And yet a particular prayer of mine these past few mornings has been that God would open my eyes to the moments of joy.
They are still there, after all.
It’s so easy to focus only on the hard things. The worry. The anxiety. The restlessness. The fear. It seems frivolous to let my mind rest on yogurt that tastes really good.
But the hard circumstances aren’t increased or worsened because I paused to enjoy. I’m not forsaking responsibility because I chose to take solace in a good thing. (Yes, yes, a shiftless mindset that refuses to acknowledge problems or make any attempt to improve things is a problem indeed, but that’s not what I’m talking about here.)

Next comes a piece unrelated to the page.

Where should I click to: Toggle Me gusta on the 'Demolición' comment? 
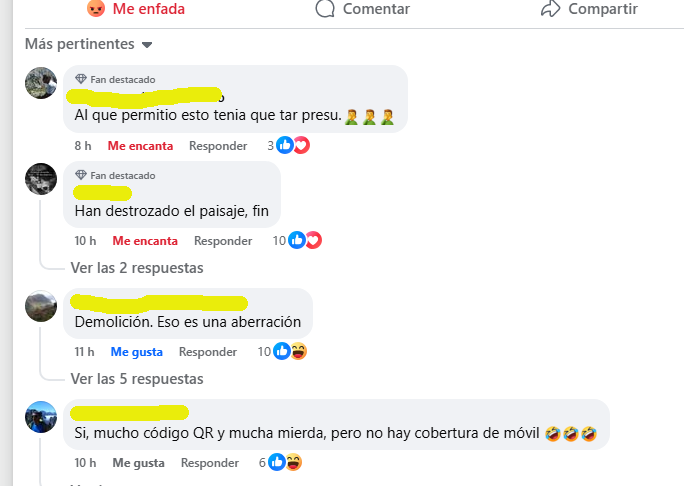137,352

So today, I want to work harder at enjoying the happy bits of my day: the moments of sunshine, the dishwasher that’s working properly, the cold glass of juice, the comfy yoga pants, the books waiting to be read.

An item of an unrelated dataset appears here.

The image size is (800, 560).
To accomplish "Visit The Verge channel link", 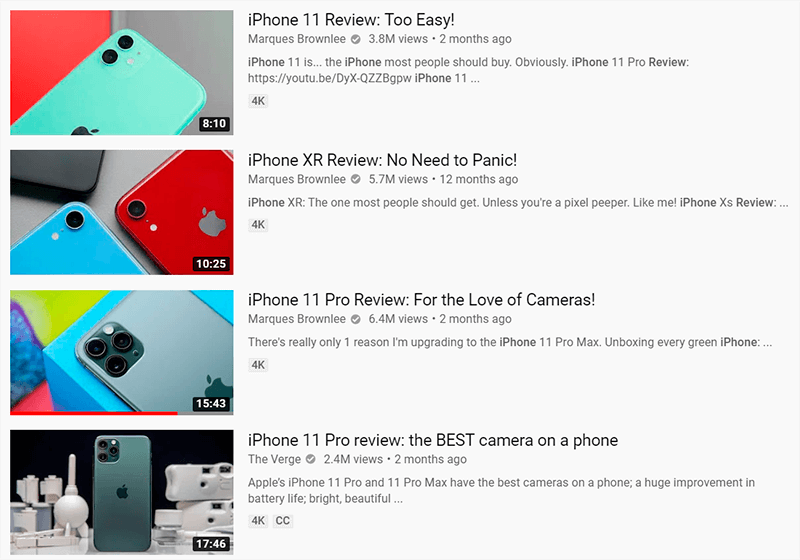I will pos(274,459).
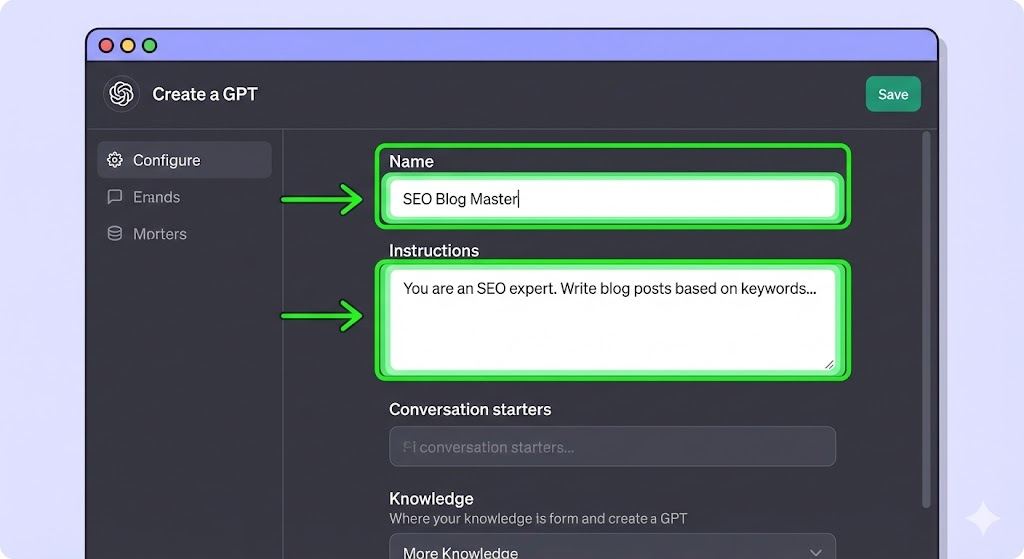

I’m not necessarily advocating a happy spin on every piece of sadness. That peters out fast. Not every difficulty has its own particular silver lining, but I can still cling to being grateful nonetheless. That’s the point of counting One Thousand Gifts, isn’t it?
It’s kind of funny that I finally decided to finish this post today. I actually started it back in January as a follow-up to my post about focus. At the time, my inspiration for that post was “a new concept: allowing myself to just enjoy without hounding myself about what I need to do next.”
To a certain extent, that’s still true (all though it’s funny how pregnancy exhaustion and sickness can at least temporarily cure you of the desire to do-all and be-all!) It’s definitely true that a big part of enjoying is found in simply slowing down. As a wise friend of mine recently said, “Slowing down isn’t meant as an invitation to rev the engine. Slowing down is meant for reflection — a selah to deepen understanding.”
I’m going to slow down, and I’m going to enjoy. And let myself be, for just a little while, without giving myself a lecture or a to-do list. I hope you will, too.
This is a hard time that calls for faith, and hope, and the joy that comes from grateful love. (Yeah, you knew I was going to loop this back to One Thousand Gifts again. I can’t help it. I really like that book.)
Love bears all things, believes all things, hopes all things.
It never fails.
Originally published, in a longer form, at http://thebluestockingdressmaker.blogspot.com on April 3, 2020.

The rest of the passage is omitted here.